Abbildung 7: In dem rechts angedeuteten Fall ist das erste Gamma-Quant in Pfeilrichtung emittiert worden. Die Wahrscheinlichkeit, in welche Richtung das zweite emittiert wird, wird durch die Emissionskeule angedeutet. Für den Fall, dass das γ2 parallel oder antiparall zum γ1 emittiert wird, besteht also eine wesentlich größere Wahrscheinlichkeit, als für den Fall, dass die γ2-Flugrichtung senkrecht zur γ1-Flugrichtung liegt (Anisotropie).
Abbildung Keule

Wirkt auf den Spin des Sondentoms, während es sich im Zwischenzustand befindet, kein EFG (oder magnetisches Moment) ein, bleibt diese Emissionskeule mit der Zeit stabil. In diesem Fall handelt es sich um eine ungestörte Winkelkorrelation. Mit zwei γ-Detektoren, von den der eine nur γ1 und der andere nur γ2-Teilchen meldet, und die an eine Koinzidenzschaltung gekoppelt sind, die auch noch die Zeit zwischen dem Ansprechen des ersten und des zweiten Detektors aufnimmt, kann man dann die exponentiell abfallende Lebensdauerkurve des Zwischenniveaus sehen.

Abbildung 8: Zwei Detektoren mit ungestörter, also stationärer Emissionskeule des Sondenatoms, Energie und Koinzidenzelektronik, Messcomputer, Lebensdauerkurve des Zwischenzustands.
Abbildung ungestörte Winkelkorrelation

Nun wirkt jedoch auf den Spin des Sondenatoms, während es sich im Zwischenzustand befindet, ein EFG ein. Aufgrund der Wechselwirkung zwischen dem EFG und dem Quadrupolmoment Q kommt es zu einer Präzession (Kreiselbewegung) des Kernspins im Zwischenniveau und somit wird auch die Emissionskeule mit der Zeit gedreht, sie kreiselt. In diesem Fall handelt es sich um die gestörte Winkelkorrelation, oder eben PAC. Bei Verwendung derselben Detektorkombination wie oben sieht man dann diese Kreiselbewegung als eine Modulation der Lebensdauerkurve mit eben der Kreiselfrequenz.

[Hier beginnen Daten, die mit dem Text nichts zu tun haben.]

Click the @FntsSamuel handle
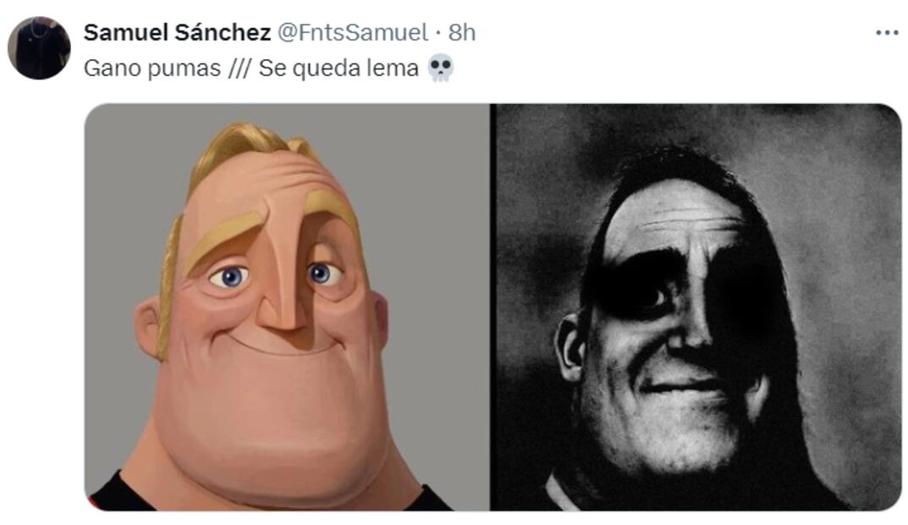Image resolution: width=908 pixels, height=525 pixels. pyautogui.click(x=353, y=33)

Abbildung 9: Zwei Detektoren mit sich drehender Emisssionskeule des Sondenatoms, Energie und Koinzidenzelektronik, Messcomputer, frequenzmodulierter Lebensdauerkurve des Zwischenzustands.
Abbildung gestörte Winkelkorrelation

Da gilt, dass die Kreiselfrequenz proportional zum EFG ist, kann man (bei bekanntem Quadrupolmoment Q) aus der Messung der Frequenz den EFG errechnen.

Um nun die Frequenz besonders gut messen zu können, und um neben der Größe des EFG's auch seine Orientierung, also seine räumliche Lage bestimmen zu können, benutzt man nun nicht nur zwei, sondern eine Kombination aus 3, 4 oder noch mehr Detektoren mit dazugehöriger Koinzidenzelektronik. Außerdem kann man durch die Verrechnung mehrer Koinzidenzspektren, wie sie in Abbildung 9 zu sehen sind, die Lebensdauerkurve eleminieren.

Der so gemessene elektrische Feldgradient (Größe und Lage) wird dann benutzt, um theoretische Kalkulationen über die Lage von Gitterdefekten zu überprüfen. Weiterhin kann bei den verschiedenen Versuchen die Temperatur der Probe, die Stärke der Dotierung mit Fremdatomen und ähnliches variiert werden. Über die Beobachtung der Auswirkungen auf den EFG, die sich beim Verändern dieser Parameter ergeben, kann dann ebenfalls auf die Natur des Defektes geschlossen werden.